Today, the avowed emphasis on excellence is palpable and is measured by patents, which are largely driven by incentives. “Patent means money,” Zhao says. “The engineer who developed and innovated the patent will get at least 1,000 RMB to up to one million RMB – very high incentives for R&D engineers, hence so many patents.”
The amount, Zhao says, is dependent on the value of the patent and innovation. Providing an example, Zhao says that the engineer who innovated fan control to reduce noise and optimise the refrigerant and air flow received up to one million RMB and a house. “Every year, there would be at
least 10 engineers we call technical stars,” he says. “On average, they would get a car amounting to maybe USD 60,000. For those that had a special contribution [to the development of] new products, the whole team might get one million, with the top engineer getting maybe RMB 100,000 and the others maybe RMB 50,000.”
The human touch
Given that visitors of the factories and headquarters are greeted by walls of framed patents, from floor to ceiling, the role of human capital in the company’s success is evident. It is no different in the Chongqing Chiller factory, which is home to large-tonnage chillers, magnetic chillers, inverter direct-drive centrifugal chillers, air-cooled screw chillers and water-cooled screw chillers.
Zhao says that chillers are still the technology of choice for big developments, such as airports and large-scale shopping malls, owing to their reliability and durability. Zhao says that Midea has sold the chillers not only in the domestic market but also in the overseas market, such as Saudi Arabia. Midea, Zhao says, sells approximately 500 units of chillers every year, which he says, is no small feat, given their large scale.
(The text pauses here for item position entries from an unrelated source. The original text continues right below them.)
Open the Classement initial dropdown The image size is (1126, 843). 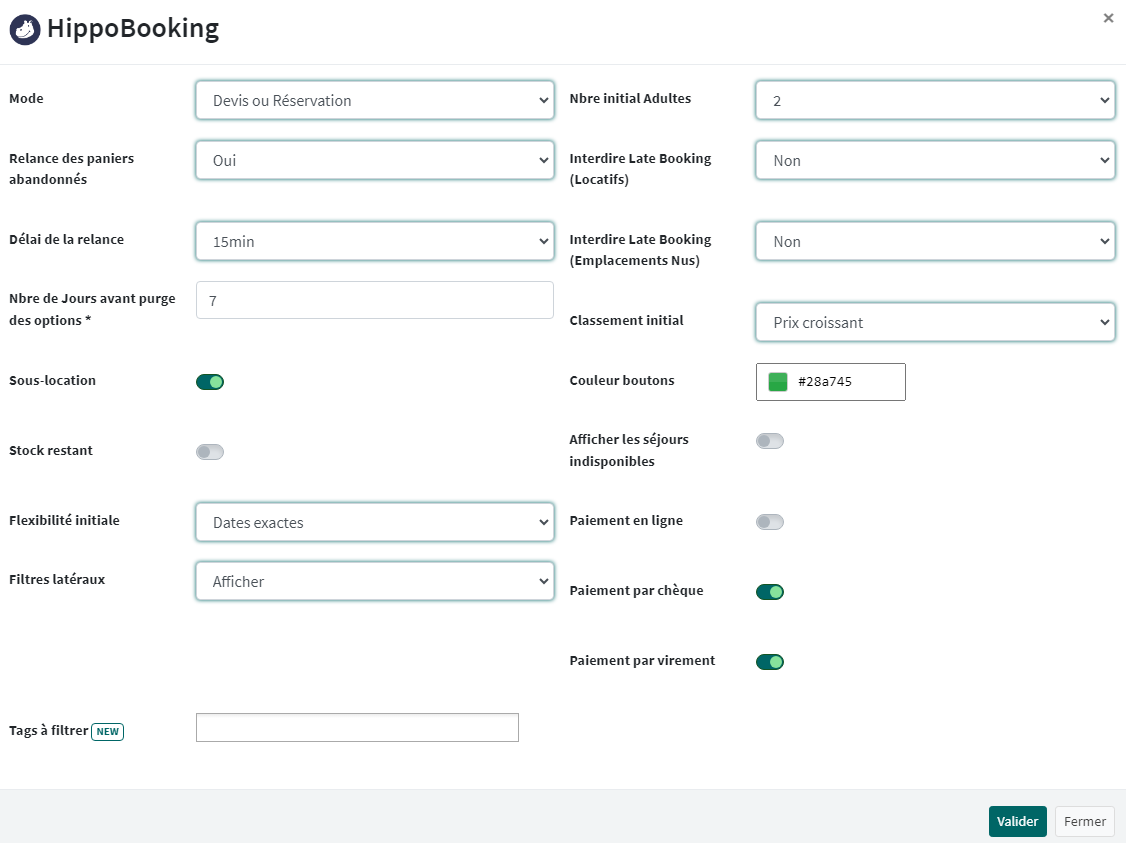[x=935, y=323]
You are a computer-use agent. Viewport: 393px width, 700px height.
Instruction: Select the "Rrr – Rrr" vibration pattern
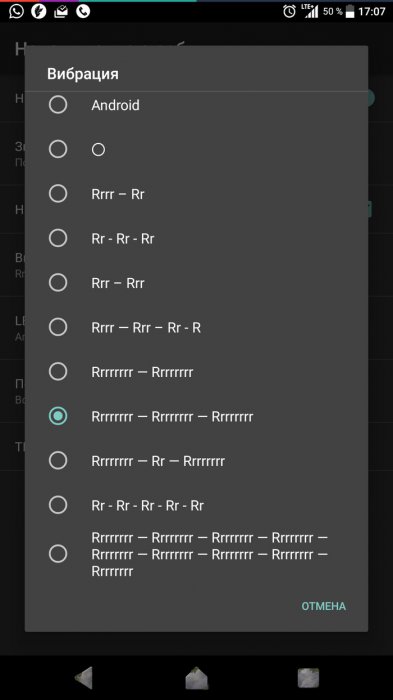click(196, 283)
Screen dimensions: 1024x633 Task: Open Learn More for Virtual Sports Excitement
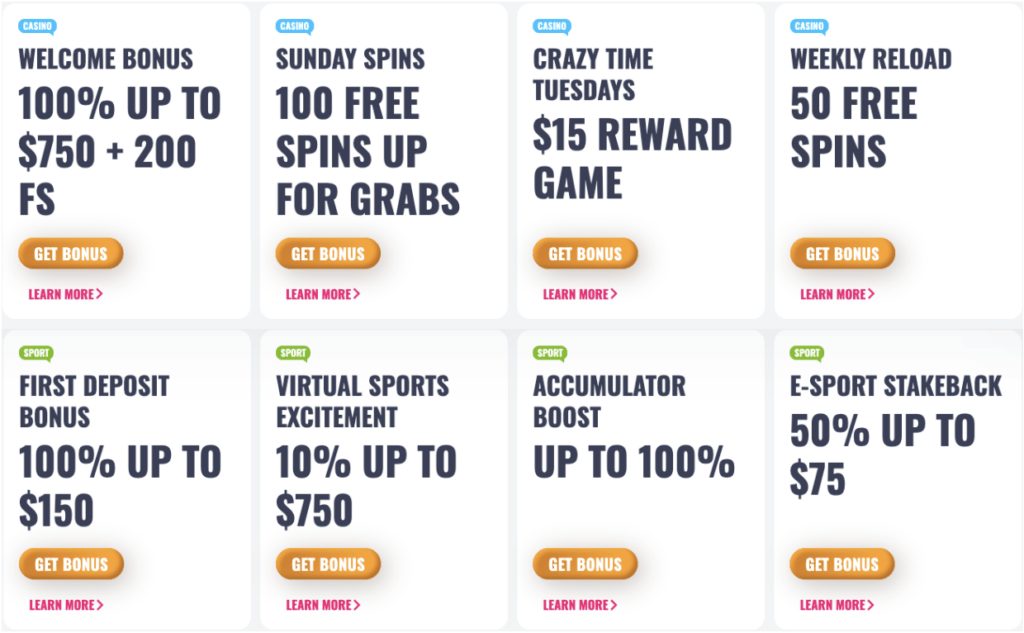(323, 606)
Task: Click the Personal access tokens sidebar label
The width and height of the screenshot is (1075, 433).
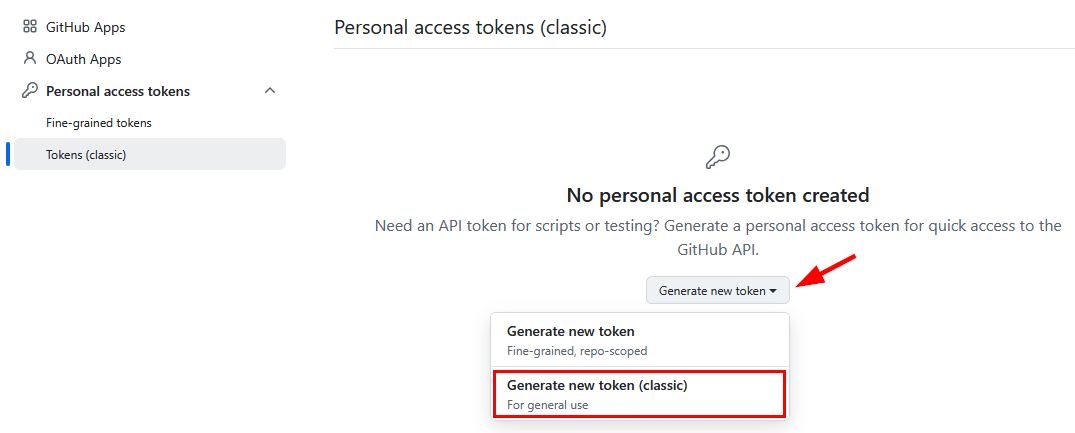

Most recently, Zhao says, Midea installed 40 units of centrifugal chillers in Guangzhou’s Terminal 2, which is as large as 40,000 tonnes of refrigeration, with 150,000 kilowatts of cooling capacity.
Compared to the fully automated RAC factory in Nansha, the Chongqing factory employs more highly specialised people, owing to the technical skill required for the more meticulous assembly work.
Leveraging mindset to global expansion
Currently, Zhao says, Midea has been ranked 450 in the Fortune Global 500 list, is valued at approximately USD 46 billion and has 30 factories, 18 in China and 12 abroad, in addition to R&D centres and offices. The company, Zhao says, views the ASEAN region as a particularly booming and promising market. “We do believe we can benefit the local country,” Zhao says, touching on the company’s move to internationalise. “We can supply more job opportunities, the products can be locally designed, locally manufactured and locally [sold].”
Speaking of global expansion, a common refrain is the quality of products emanating from China. Referring to old perceptions of China-made products being of low quality, Song adds: “In the real world, China has changed. We don’t work on low-quality things. We don’t really guarantee the quality of the products 10 years ago, but China now is totally different. We also need distributors and companies, like Taqeef, that believe in Made in China.”
It would seem that Midea is not only exporting its products, it is exporting its mechanism for productivity, which in view of its size, has been a recipe for its success, in the move to offer a taste of the new China to the rest of the world.